* **TEXT EXCERPT**
The second analysis was done by Rabin et al. (2011) and included 8 studies with 942 schizophrenia patients, among them 356 with concomitant cannabis use [29]. Four studies overlapped with that of Yucel et al. (2010) [28]. The abstinence period exceeded 3 weeks in only 2 studies. Generally, cognitive performance was slightly better in patients with concomitant cannabis use; however, the size effects were in the small-to-medium range (0.06–0.48) [29].

The analyses mentioned above draw our attention to the issue of differences in sample sizes and methodology in the interpretation of the results. This problem is widely discussed in the review by Coulston et al. (2007). The authors emphasize that in most analyzed studies on cannabis and schizophrenia, the numbers of patients are too small to determine which indices of cannabis use are associated with better or worse cognitive performance. The interpretations of results are also influenced by methodological variability between studies. For example, in some reviewed studies only the acute effects of cannabis were examined, and in other studies examined only the longer-term effects of cannabis in participants who had been abstinent for a few weeks [30].

The results of our study are in accord with others showing an impairment on selective cognitive functions (eg, decision-making) related to cannabis abuse in schizophrenia patients [9,19]. We demonstrated that schizophrenia patients that have used cannabis may have deficits in neuropsychological tests of executive functions and verbal memory. However, the causal interpretation of our results is difficult. An inferior performance could be due to the previous effect of cannabis (mean duration of 2 years) or, alternatively, it could be related to a 6-week cessation of cannabis use and a possible rebound effect.

The most important limitation of the study is a relatively small sample of examined patients within the cannabis users group – only 30% of the co-morbid group with substance abuse. However, this 30% may reflect a specificity of concomitant substance abuse in Polish schizophrenia patients. The other 2 subgroups of patients taking different drugs, especially opiates, are small, which makes the analysis still more difficult. The problem of recruiting larger samples of patients to this type of study, considering all accepted exclusion criteria, has been described above. A possible solution could be development of a multi-center study including centers where these dual diagnosis patients are treated in a similar program and which is following similar rules. Also, the period of data collection could be prolonged. The second limitation is using only selected neuropsychological tests. The use of a wider battery of test could make it possible to diagnose more precise, and perhaps more specific, effects of cannabis use on different cognitive domains. Another factor that can influence the results is gender differences. In our study the female patients are only a small minority; the problem of recruiting women to this type of study has also been mentioned by other authors, as well as other methodological difficulties and limitations commonly faced by researchers in this field [30,31]. The strengths of our study is its careful matching of schizophrenia patients with or without substance use, and performance of neuropsychological tests in standard conditions such as 6 weeks of abstinence, which was regularly controlled during the treatment process, and a state of clinical improvement in schizophrenia symptoms.

Conclusions

Abstinent schizophrenia patients who had previously used cannabis may have worse cognitive functioning compared to other schizophrenic patients with co-morbid substance use, which may be related either to previous cannabis use or cannabis withdrawal. We believe that the results of our study may add to the ongoing controversy concerning the effect of cannabis use on cognitive functions in schizophrenia.

* **SUPPLIED RECORDS**
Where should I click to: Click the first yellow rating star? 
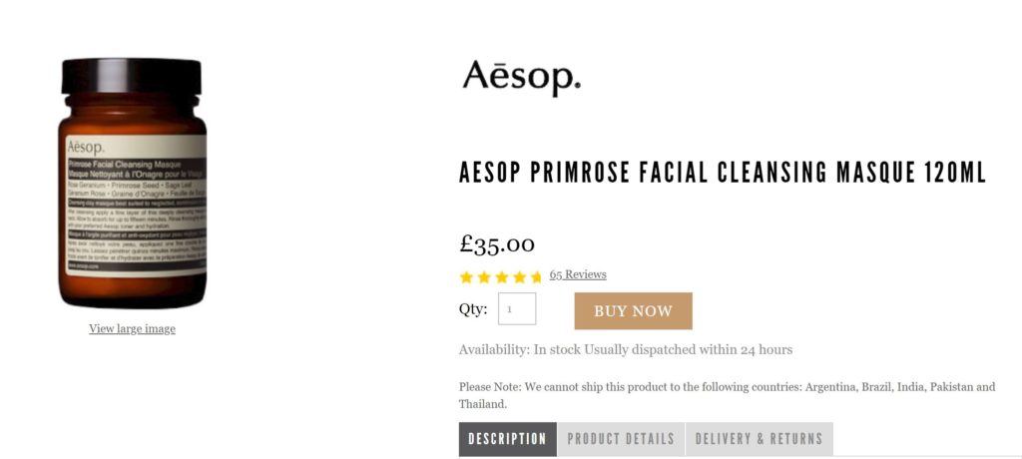point(466,276)
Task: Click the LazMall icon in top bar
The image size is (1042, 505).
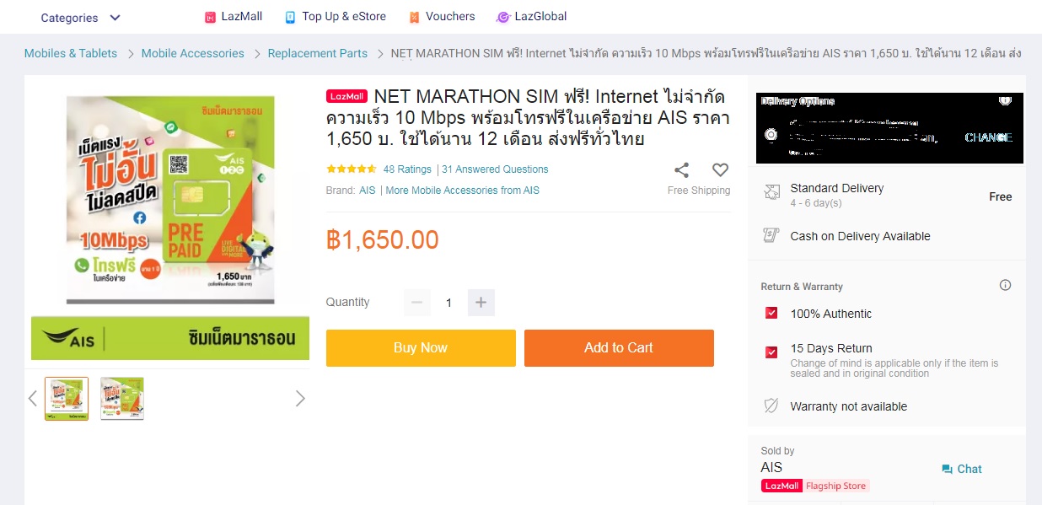Action: [211, 17]
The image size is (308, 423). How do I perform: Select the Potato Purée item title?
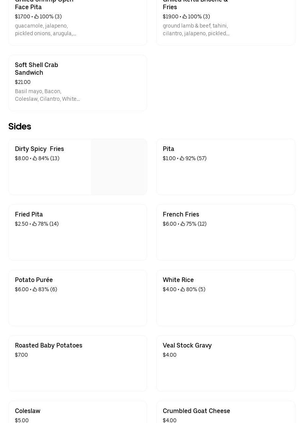point(34,280)
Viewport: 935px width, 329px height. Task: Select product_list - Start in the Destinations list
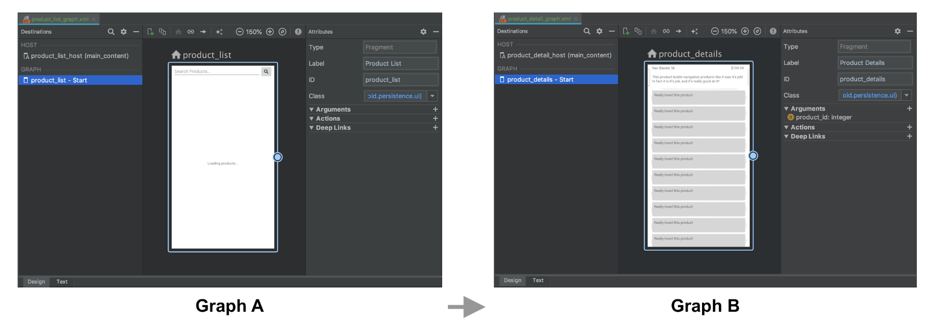pos(59,80)
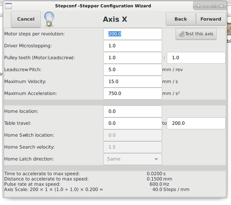Edit the Leadscrew pulley teeth field

pyautogui.click(x=196, y=58)
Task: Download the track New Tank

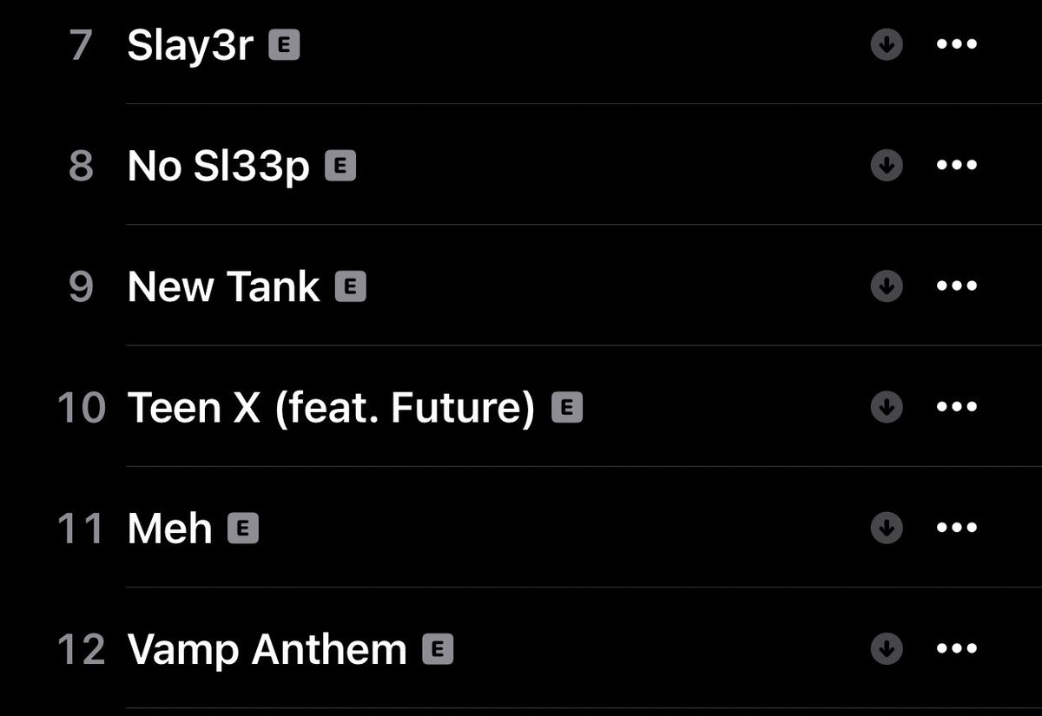Action: [x=886, y=286]
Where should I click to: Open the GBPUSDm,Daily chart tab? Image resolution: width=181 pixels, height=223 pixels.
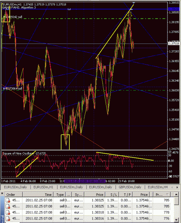click(130, 187)
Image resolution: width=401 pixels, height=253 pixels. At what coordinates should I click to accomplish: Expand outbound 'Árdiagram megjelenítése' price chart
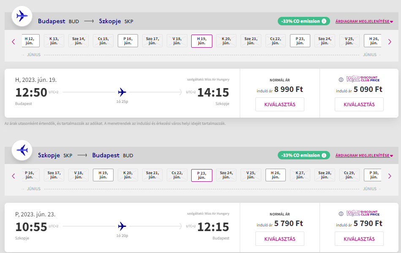coord(364,21)
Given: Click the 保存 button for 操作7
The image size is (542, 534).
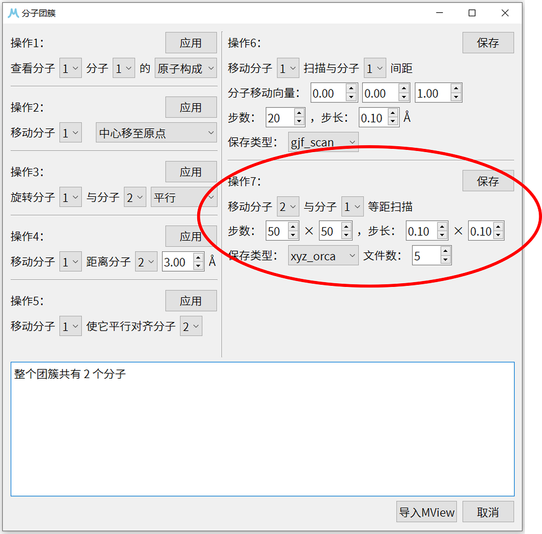Looking at the screenshot, I should click(x=488, y=181).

* **REQUIREMENT**
Repeat word for word the part of the cannabis and schizophrenia text starting at "Conclusions" and ending at "functions in schizophrenia.". The entries are separate from the cannabis and schizophrenia text.

* **RESULT OF THIS TASK**
Conclusions

Abstinent schizophrenia patients who had previously used cannabis may have worse cognitive functioning compared to other schizophrenic patients with co-morbid substance use, which may be related either to previous cannabis use or cannabis withdrawal. We believe that the results of our study may add to the ongoing controversy concerning the effect of cannabis use on cognitive functions in schizophrenia.